Lately, we've been encouraging Eclipse projects currently hosted on the Eclipse Foundation's Git/Gerrit/Bugzilla forge to transition over to GitHub or GitLab. The main reason: that's where the developers are, and those are the tools they are familiar with. But more importantly: that's how all the new generations of developers are being initiated to open source, code repositories, issue trackers and -- contributing code.
Bugzilla is a bug tracker and Gerrit is a code review tool. Bugzilla is practically as old as the Internet itself and isn't actively being worked on anymore. Gerrit is solid in its own merit and under active development, but the combo defines a specific workflow that many of our projects have grown accustomed to, but is quite different from the GitHub and GitLab workflow.
Kids born in 2005 are turning 17 years old this year.
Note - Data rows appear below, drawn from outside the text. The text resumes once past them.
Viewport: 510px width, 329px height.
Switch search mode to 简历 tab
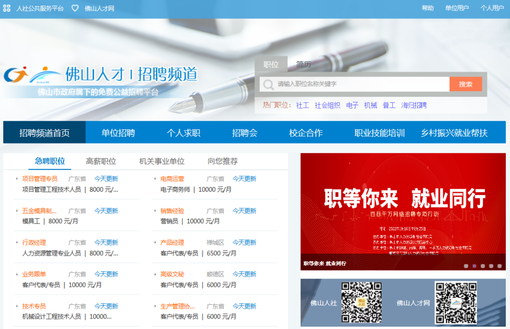[x=303, y=64]
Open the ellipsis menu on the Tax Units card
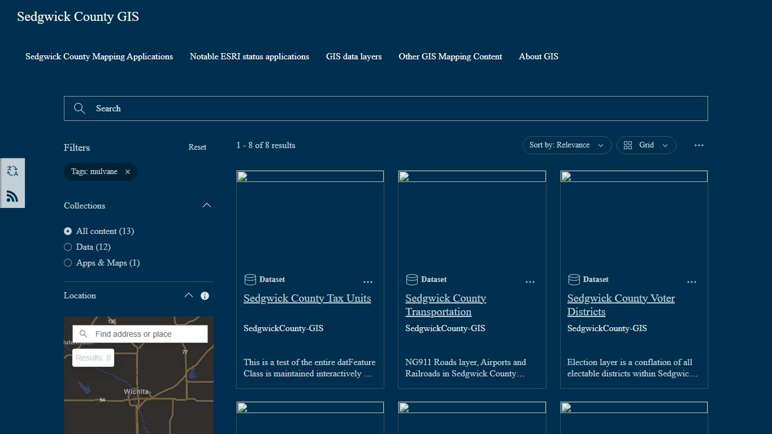This screenshot has height=434, width=772. point(368,281)
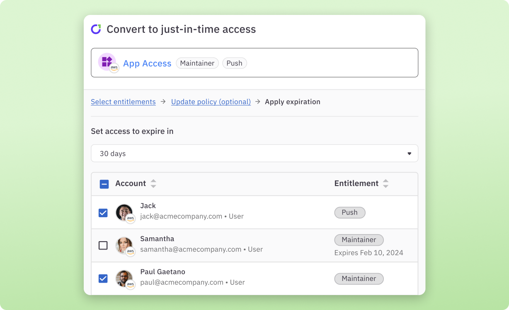509x310 pixels.
Task: Uncheck the checkbox for Jack
Action: (103, 213)

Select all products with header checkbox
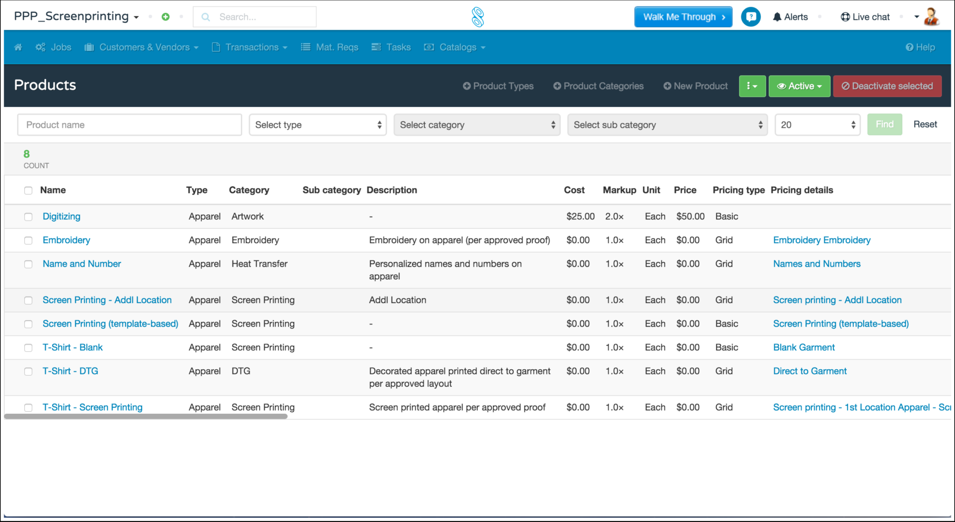point(29,191)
They've likely been using Eclipse at school. They've been using Eclipse at home to learn to code. They've been using Eclipse to hack Minecraft mods.
And they use GitHub to pull code from. Some may even know how to fork a repo and submit a Pull Request.
If Eclipse projects want any hope of drawing those fresh young minds into their open source world, and turning casual explorers into productive contributors, it needs to be as simple as pulling a Minecraft mod. It needs to be on GitHub, or on a modern stack that works just like it, such as GitLab.
Right now, we're only encouraging Eclipse projects to migrate. And many of then already have, or are in the process of migrating. We're hoping projects see the value in moving and choose to do so on their own schedules. We understand it's a lot of work, adjusting build processes and such, and the Foundation's Infra and release engineering teams are here to help.
But in the end, we believe it's well worth it. In fact, your project's long term survival might even depend on it.